**Task details:**
Below are the records; extract from them the line containing "The image size is (950, 502)." to the line containing "the monitor display", both lines included, exactly and with no pictures.

**Source records:**
+ + + + + + +
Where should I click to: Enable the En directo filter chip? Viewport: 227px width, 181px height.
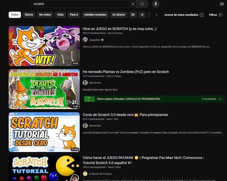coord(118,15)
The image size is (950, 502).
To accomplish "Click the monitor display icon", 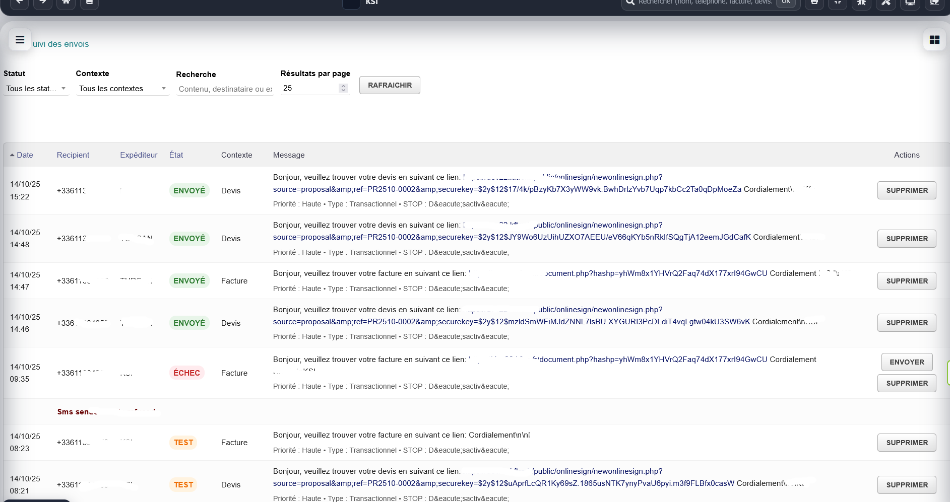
+ + + + + + +
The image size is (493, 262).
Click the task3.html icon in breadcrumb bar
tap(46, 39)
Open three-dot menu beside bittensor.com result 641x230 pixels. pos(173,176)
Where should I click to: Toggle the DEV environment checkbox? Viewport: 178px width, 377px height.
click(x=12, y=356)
+ + + + + + +
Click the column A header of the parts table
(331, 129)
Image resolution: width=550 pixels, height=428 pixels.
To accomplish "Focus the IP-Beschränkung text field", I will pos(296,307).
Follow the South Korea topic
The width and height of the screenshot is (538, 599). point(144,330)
+ + + + + + +
**Response to the exercise:**
The image size is (950, 502).
To accomplish "Click the monitor display icon", 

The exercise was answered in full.